__What needs to be done__. Word for word, retype every line of the data.

=== Begin Enclosure ===

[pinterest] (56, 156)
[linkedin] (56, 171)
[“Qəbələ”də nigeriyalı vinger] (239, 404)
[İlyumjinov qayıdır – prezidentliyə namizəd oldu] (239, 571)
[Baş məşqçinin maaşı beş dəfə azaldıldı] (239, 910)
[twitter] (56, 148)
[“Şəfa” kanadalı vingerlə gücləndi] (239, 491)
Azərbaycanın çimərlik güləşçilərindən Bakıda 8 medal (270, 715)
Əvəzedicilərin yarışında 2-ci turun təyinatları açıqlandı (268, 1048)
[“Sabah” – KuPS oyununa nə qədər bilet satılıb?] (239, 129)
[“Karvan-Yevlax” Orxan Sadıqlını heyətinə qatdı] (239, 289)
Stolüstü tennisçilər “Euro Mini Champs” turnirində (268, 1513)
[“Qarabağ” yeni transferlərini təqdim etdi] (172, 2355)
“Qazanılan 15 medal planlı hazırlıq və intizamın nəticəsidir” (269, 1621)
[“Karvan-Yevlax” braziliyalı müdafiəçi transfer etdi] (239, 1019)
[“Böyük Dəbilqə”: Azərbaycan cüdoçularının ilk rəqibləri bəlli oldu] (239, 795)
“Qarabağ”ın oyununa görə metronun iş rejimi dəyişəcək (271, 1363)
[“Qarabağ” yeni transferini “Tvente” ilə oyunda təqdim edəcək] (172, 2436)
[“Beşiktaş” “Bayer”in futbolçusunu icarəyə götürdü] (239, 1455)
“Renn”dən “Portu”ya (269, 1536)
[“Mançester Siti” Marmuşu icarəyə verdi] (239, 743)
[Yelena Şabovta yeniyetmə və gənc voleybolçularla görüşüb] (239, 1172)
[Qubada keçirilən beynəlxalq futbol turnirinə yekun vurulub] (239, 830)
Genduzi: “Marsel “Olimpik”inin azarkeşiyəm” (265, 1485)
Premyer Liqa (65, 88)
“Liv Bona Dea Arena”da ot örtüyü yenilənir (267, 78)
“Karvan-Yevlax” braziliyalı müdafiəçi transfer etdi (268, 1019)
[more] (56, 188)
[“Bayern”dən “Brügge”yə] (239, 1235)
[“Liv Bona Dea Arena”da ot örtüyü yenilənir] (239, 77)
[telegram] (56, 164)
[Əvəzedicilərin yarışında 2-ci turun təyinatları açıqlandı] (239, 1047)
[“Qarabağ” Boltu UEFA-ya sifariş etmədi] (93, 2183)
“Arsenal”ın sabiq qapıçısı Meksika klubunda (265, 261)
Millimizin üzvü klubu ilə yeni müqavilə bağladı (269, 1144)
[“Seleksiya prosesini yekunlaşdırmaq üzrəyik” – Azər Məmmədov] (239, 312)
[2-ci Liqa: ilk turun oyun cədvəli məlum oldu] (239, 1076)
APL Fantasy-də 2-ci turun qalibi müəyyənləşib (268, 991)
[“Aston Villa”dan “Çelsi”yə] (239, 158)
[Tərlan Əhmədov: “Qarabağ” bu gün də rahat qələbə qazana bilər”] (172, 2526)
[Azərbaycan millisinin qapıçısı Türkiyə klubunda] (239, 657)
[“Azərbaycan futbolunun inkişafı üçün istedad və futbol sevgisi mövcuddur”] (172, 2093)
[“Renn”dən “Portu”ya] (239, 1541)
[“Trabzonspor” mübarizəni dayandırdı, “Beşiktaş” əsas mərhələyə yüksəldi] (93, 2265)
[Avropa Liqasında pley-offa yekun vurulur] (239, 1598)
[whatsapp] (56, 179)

=== End Enclosure ===

__Problem solution__.
[pinterest] (56, 156)
[linkedin] (56, 171)
[“Qəbələ”də nigeriyalı vinger] (239, 404)
[İlyumjinov qayıdır – prezidentliyə namizəd oldu] (239, 571)
[Baş məşqçinin maaşı beş dəfə azaldıldı] (239, 910)
[twitter] (56, 148)
[“Şəfa” kanadalı vingerlə gücləndi] (239, 491)
Azərbaycanın çimərlik güləşçilərindən Bakıda 8 medal (270, 715)
Əvəzedicilərin yarışında 2-ci turun təyinatları açıqlandı (268, 1048)
[“Sabah” – KuPS oyununa nə qədər bilet satılıb?] (239, 129)
[“Karvan-Yevlax” Orxan Sadıqlını heyətinə qatdı] (239, 289)
Stolüstü tennisçilər “Euro Mini Champs” turnirində (268, 1513)
[“Qarabağ” yeni transferlərini təqdim etdi] (172, 2355)
“Qazanılan 15 medal planlı hazırlıq və intizamın nəticəsidir” (269, 1621)
[“Karvan-Yevlax” braziliyalı müdafiəçi transfer etdi] (239, 1019)
[“Böyük Dəbilqə”: Azərbaycan cüdoçularının ilk rəqibləri bəlli oldu] (239, 795)
“Qarabağ”ın oyununa görə metronun iş rejimi dəyişəcək (271, 1363)
[“Qarabağ” yeni transferini “Tvente” ilə oyunda təqdim edəcək] (172, 2436)
[“Beşiktaş” “Bayer”in futbolçusunu icarəyə götürdü] (239, 1455)
“Renn”dən “Portu”ya (269, 1536)
[“Mançester Siti” Marmuşu icarəyə verdi] (239, 743)
[Yelena Şabovta yeniyetmə və gənc voleybolçularla görüşüb] (239, 1172)
[Qubada keçirilən beynəlxalq futbol turnirinə yekun vurulub] (239, 830)
Genduzi: “Marsel “Olimpik”inin azarkeşiyəm” (265, 1485)
Premyer Liqa (65, 88)
“Liv Bona Dea Arena”da ot örtüyü yenilənir (267, 78)
“Karvan-Yevlax” braziliyalı müdafiəçi transfer etdi (268, 1019)
[more] (56, 188)
[“Bayern”dən “Brügge”yə] (239, 1235)
[“Liv Bona Dea Arena”da ot örtüyü yenilənir] (239, 77)
[telegram] (56, 164)
[Əvəzedicilərin yarışında 2-ci turun təyinatları açıqlandı] (239, 1047)
[“Qarabağ” Boltu UEFA-ya sifariş etmədi] (93, 2183)
“Arsenal”ın sabiq qapıçısı Meksika klubunda (265, 261)
Millimizin üzvü klubu ilə yeni müqavilə bağladı (269, 1144)
[“Seleksiya prosesini yekunlaşdırmaq üzrəyik” – Azər Məmmədov] (239, 312)
[2-ci Liqa: ilk turun oyun cədvəli məlum oldu] (239, 1076)
APL Fantasy-də 2-ci turun qalibi müəyyənləşib (268, 991)
[“Aston Villa”dan “Çelsi”yə] (239, 158)
[Tərlan Əhmədov: “Qarabağ” bu gün də rahat qələbə qazana bilər”] (172, 2526)
[Azərbaycan millisinin qapıçısı Türkiyə klubunda] (239, 657)
[“Azərbaycan futbolunun inkişafı üçün istedad və futbol sevgisi mövcuddur”] (172, 2093)
[“Renn”dən “Portu”ya] (239, 1541)
[“Trabzonspor” mübarizəni dayandırdı, “Beşiktaş” əsas mərhələyə yüksəldi] (93, 2265)
[Avropa Liqasında pley-offa yekun vurulur] (239, 1598)
[whatsapp] (56, 179)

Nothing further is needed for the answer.